A quick browse of its website reveals that the initiative is organized into eight “squads,” each led by one or two faculty or administrators: Academic Engagement; Arts; Diversity, Equity and Inclusion; House Life; Public Service, Civic Engagement, and Social Justice; Recreation and Fitness; Student Organizations; and Wellness and Health Promotion.
Each squad has its own subpage, which has a brief expository prologue on their area of interest. The Recreation and Fitness squad, for example, has developed a “Grow, Play, and Achieve” program – titled the GPA program. But beyond the blurb, links are scarce on each subpage, making it a bit of challenge to find out how each program is functioning, or access any existing resources related to the initiative.

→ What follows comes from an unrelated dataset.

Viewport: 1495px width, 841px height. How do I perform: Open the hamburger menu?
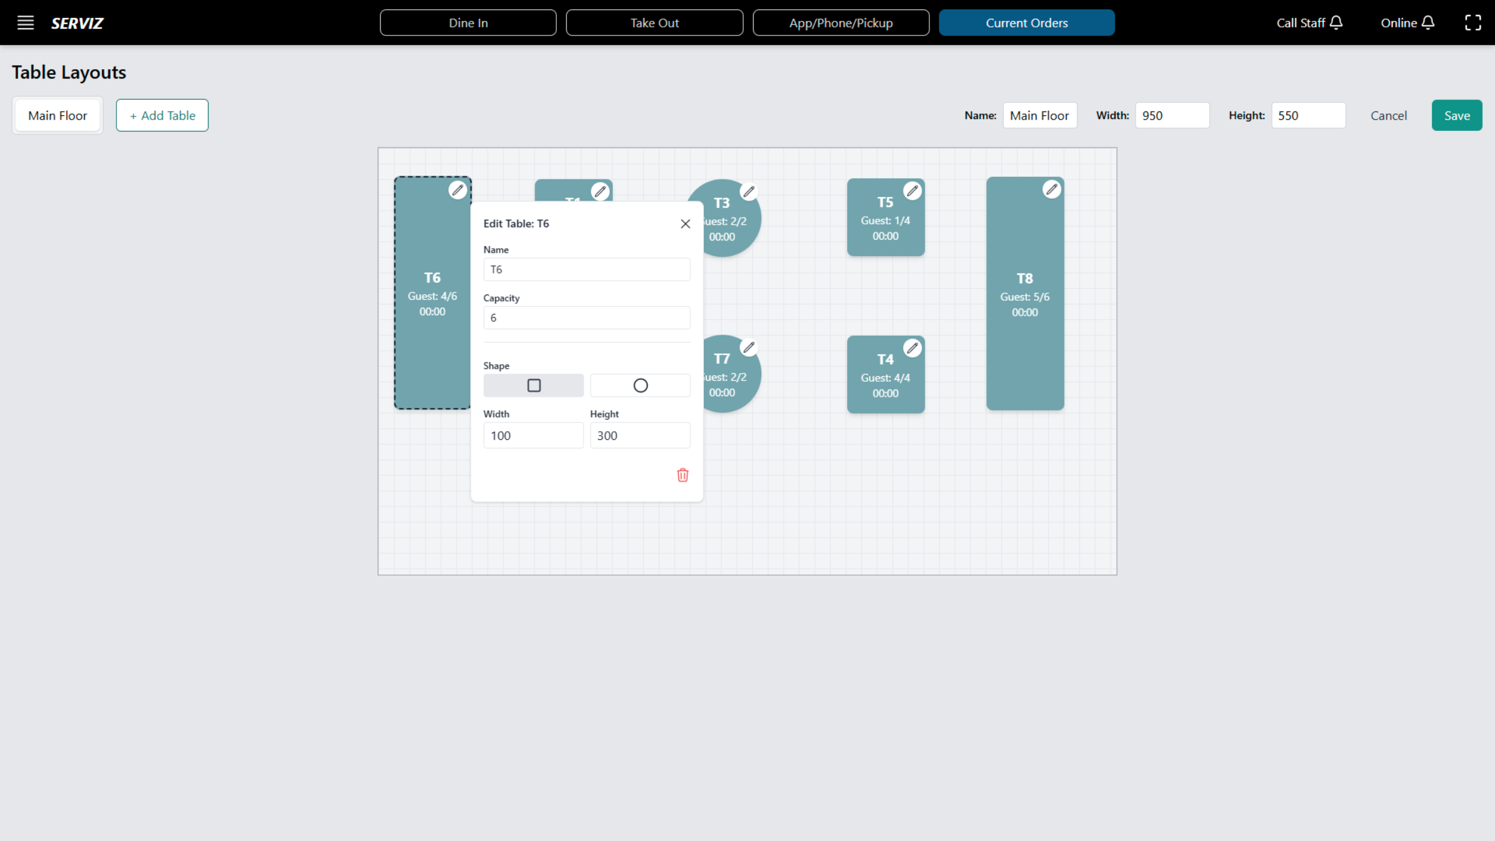click(x=26, y=23)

From my perspective, Harvard Everywhere has yet to have a delible impact on many students (particularly the international community), and if it is functioning to a much greater extent in places that I am unaware of, there is a lack of equitable distribution of information and resources regarding the program. Furthermore, though a skeleton of its structure exists, the program lacks concrete goals for continued engagement. I do not doubt that the College has sincere intentions for Harvard Everywhere, but its execution thus far has shown a lack of commitment.
One promised offering of Harvard Everywhere that would greatly benefit students is the Classroom to Table program, adapted for the virtual setting. While it cannot completely replicate sitting in Harvard Square, face-to-face with one’s friends and professors, the prospect of enjoying a meal over Zoom is an amusing substitute, and would provide a similar avenue for relaxed and informal conversation outside of a classroom setting.

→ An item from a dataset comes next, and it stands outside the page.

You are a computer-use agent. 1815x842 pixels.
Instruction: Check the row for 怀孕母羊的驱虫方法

In like manner, the organizing team could reimagine other events already familiar to the student body, such as Yardfest, or yearly student productions, scaling it appropriately for the virtual environment.
Of course, it goes without saying that there are certain traditions which would be much more infeasible to adapt — the annual Harvard-Yale game, for instance. Indeed, the greater challenge for Harvard Everywhere is to incorporate opportunities for interaction that do not take place over Zoom, and preferably decrease screen time. I personally hope to see the Undergraduate Council collaborate with the administration on this matter, and remain accountable for the use of funds specially reserved for investment in student engagement.
That said, for all that the UC and the administration can do, making Harvard Everywhere happen is no mean feat, and it can only be accomplished through the collective effort of the student population to stay consciously engaged and intentionally involved.
Harvard Everywhere as a concept has untapped potential. We should not simply wait with bated breath until the Harvard diaspora is reunited on campus. Indeed, in past weeks, I have received several “condolences” on being a freshman in the current situation, particularly from upperclassmen. I appreciate the sentiment, but must admit that I do not feel the magnitude of loss that others imply, having never experienced Harvard in-person. Even though it is unlikely that 2020 will be our best year at Harvard, I firmly believe that it can still be meaningful. We may mourn the loss of an in-person academic year, but this ‘mourning’ should not last — the College and its students should not give up on improving the virtual College experience for all.
Beverly J. Fu ’24 is a Crimson Editorial comper.